> Your goal
Reproduce the records word for word, starting from their first line and stopping after the line that contains "pos(1200,35)".

> Supplied material
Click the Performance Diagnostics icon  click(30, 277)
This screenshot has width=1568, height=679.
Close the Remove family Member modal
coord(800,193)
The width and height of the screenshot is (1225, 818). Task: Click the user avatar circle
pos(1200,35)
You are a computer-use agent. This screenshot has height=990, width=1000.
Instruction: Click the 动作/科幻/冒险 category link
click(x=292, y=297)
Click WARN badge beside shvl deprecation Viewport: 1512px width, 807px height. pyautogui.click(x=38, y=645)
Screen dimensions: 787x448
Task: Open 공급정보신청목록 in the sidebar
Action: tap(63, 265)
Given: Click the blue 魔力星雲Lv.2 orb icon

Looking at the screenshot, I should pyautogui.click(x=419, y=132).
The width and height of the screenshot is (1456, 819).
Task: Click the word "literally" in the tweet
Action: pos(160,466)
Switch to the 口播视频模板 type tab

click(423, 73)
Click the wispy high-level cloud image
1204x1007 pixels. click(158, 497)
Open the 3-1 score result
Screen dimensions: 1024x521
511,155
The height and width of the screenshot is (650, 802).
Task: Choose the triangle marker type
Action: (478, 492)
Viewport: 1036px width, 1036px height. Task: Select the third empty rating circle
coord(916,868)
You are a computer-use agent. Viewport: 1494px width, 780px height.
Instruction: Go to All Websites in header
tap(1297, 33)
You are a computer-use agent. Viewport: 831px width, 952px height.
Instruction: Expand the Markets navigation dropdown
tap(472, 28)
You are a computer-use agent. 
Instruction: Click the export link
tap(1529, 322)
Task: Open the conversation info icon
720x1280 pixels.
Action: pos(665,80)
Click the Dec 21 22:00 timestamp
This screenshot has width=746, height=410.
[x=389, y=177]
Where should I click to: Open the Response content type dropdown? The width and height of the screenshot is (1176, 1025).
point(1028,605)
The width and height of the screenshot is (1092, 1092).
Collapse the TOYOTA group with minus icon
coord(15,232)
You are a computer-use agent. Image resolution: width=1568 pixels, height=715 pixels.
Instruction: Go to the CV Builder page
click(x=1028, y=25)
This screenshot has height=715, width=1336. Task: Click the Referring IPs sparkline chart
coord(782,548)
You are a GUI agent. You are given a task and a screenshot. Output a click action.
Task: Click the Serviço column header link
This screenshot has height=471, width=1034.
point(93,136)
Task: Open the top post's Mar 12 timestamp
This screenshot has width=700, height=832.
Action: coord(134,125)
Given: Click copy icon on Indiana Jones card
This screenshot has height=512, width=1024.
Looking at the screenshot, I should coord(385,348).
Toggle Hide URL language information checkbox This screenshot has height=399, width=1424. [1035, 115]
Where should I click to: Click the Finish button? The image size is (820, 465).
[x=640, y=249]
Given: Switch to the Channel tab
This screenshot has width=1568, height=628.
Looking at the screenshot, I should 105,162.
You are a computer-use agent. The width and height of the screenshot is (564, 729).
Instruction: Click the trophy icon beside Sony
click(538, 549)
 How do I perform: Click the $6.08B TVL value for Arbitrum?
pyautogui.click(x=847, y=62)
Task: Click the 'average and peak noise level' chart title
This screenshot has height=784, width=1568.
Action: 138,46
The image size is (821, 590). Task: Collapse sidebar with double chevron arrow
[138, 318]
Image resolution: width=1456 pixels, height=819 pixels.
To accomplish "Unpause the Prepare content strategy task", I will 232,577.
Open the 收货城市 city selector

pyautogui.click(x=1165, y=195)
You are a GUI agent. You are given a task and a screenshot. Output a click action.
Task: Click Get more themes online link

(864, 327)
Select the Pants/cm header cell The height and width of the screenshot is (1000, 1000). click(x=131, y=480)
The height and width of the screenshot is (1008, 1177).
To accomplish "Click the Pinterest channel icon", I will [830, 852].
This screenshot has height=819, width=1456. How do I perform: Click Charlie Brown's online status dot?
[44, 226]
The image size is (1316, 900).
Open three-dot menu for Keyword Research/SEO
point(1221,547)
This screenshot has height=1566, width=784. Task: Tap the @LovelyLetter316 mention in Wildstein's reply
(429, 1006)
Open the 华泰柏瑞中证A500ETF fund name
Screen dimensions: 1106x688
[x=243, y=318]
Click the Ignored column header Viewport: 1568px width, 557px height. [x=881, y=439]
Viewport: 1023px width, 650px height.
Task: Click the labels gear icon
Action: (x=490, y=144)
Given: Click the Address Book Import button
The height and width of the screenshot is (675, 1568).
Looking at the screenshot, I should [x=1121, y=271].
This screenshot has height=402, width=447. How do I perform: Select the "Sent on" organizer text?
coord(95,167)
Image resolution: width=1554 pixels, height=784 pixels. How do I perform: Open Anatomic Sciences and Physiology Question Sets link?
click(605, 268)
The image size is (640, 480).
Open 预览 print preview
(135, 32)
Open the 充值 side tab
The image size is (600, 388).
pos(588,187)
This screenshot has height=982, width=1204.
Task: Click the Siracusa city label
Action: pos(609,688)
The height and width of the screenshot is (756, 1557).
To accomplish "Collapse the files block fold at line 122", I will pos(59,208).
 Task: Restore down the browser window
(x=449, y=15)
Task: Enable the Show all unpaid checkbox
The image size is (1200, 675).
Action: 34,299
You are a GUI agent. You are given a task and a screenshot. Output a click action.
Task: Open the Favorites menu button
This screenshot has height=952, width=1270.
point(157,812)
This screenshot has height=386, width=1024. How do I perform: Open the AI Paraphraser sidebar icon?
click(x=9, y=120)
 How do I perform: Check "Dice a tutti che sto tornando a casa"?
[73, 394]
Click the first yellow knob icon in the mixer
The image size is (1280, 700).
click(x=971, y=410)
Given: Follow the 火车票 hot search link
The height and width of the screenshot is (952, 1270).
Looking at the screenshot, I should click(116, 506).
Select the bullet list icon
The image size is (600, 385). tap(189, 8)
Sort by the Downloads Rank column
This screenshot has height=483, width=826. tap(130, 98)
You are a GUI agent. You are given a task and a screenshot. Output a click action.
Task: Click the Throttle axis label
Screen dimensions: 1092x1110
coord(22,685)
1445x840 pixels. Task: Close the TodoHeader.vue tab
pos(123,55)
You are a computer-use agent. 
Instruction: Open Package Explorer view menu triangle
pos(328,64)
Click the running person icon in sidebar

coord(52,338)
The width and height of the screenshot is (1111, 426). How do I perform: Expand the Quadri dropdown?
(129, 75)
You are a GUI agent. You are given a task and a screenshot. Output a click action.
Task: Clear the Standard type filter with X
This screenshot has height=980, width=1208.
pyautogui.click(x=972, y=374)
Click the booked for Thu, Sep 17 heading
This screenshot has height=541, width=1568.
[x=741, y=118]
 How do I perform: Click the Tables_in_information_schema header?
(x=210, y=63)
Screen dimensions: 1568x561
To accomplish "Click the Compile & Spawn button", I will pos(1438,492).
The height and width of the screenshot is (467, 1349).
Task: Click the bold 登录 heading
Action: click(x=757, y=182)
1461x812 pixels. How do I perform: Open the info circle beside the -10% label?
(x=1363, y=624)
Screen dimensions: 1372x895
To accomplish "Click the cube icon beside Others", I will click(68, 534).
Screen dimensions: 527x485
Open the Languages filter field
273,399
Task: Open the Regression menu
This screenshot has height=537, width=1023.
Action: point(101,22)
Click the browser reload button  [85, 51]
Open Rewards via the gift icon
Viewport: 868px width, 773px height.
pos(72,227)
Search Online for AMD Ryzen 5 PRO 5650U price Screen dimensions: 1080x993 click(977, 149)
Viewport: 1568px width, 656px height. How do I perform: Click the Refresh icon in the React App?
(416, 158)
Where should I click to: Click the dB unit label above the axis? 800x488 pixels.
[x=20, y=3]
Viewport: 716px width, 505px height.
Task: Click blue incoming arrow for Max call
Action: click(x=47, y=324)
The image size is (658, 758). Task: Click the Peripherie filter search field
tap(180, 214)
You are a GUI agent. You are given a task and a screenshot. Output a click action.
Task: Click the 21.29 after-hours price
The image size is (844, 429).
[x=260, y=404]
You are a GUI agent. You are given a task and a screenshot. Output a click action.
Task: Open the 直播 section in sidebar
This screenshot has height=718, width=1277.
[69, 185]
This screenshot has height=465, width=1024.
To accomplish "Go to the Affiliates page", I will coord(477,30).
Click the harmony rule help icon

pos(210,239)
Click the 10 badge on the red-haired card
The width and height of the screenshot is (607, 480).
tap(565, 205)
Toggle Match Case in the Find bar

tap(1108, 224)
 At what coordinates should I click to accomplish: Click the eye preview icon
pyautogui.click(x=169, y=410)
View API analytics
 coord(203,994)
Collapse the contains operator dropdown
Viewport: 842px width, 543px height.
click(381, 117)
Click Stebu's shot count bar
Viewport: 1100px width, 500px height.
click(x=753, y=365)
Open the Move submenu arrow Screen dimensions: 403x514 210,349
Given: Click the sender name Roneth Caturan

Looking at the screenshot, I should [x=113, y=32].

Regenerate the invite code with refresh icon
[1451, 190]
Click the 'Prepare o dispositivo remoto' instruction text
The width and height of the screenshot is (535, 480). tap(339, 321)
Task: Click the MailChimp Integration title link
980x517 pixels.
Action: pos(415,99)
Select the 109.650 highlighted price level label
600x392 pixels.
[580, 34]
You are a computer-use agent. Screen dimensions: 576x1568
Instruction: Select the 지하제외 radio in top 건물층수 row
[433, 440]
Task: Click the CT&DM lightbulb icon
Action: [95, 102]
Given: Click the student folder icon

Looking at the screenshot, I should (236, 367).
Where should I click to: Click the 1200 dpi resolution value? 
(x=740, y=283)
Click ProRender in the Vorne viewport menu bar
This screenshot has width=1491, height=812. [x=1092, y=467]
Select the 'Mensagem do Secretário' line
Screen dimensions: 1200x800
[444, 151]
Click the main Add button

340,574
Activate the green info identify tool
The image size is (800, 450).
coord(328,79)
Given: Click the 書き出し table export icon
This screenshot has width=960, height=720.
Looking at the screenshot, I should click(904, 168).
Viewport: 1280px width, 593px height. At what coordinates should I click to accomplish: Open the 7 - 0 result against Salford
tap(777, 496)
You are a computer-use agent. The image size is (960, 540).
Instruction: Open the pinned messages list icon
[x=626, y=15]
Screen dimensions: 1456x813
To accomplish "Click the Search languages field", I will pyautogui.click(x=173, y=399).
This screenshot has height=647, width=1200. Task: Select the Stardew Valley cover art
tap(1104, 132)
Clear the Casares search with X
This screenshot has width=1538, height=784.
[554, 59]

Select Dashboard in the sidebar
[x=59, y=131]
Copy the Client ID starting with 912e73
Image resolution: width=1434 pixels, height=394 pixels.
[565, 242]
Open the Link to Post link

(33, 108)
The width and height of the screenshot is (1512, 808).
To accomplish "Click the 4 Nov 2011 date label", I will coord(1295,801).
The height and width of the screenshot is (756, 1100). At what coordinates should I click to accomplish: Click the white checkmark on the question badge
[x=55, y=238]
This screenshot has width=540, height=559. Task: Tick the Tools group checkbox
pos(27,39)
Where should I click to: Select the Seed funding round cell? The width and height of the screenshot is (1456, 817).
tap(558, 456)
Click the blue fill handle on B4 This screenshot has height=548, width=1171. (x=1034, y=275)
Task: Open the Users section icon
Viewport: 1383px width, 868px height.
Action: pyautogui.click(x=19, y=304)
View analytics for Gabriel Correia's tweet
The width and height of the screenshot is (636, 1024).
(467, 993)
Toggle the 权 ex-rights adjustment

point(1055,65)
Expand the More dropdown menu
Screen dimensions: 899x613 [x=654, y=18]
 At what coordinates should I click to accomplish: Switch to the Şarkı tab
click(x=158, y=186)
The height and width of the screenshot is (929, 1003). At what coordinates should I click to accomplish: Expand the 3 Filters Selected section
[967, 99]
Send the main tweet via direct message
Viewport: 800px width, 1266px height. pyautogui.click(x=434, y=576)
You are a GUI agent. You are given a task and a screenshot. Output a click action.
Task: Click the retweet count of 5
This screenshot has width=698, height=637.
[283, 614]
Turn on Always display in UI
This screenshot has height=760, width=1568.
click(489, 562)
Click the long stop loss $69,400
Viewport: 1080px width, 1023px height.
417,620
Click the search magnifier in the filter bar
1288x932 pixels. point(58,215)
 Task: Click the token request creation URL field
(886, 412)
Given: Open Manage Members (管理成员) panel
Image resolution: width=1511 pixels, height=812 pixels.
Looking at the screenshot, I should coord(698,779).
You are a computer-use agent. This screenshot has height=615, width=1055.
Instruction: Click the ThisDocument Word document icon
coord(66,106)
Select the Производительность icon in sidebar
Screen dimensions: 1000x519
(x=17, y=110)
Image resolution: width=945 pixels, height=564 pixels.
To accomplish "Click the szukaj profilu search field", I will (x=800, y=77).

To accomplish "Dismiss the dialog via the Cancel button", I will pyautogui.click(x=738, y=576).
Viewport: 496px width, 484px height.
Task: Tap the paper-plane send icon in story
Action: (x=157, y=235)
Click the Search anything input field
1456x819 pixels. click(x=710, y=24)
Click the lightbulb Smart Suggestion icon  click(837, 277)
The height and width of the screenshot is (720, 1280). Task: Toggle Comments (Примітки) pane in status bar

> Answer in full
Click the Performance Diagnostics icon  click(30, 277)
This screenshot has width=1568, height=679.
Close the Remove family Member modal
coord(800,193)
The width and height of the screenshot is (1225, 818). Task: Click the user avatar circle
pos(1200,35)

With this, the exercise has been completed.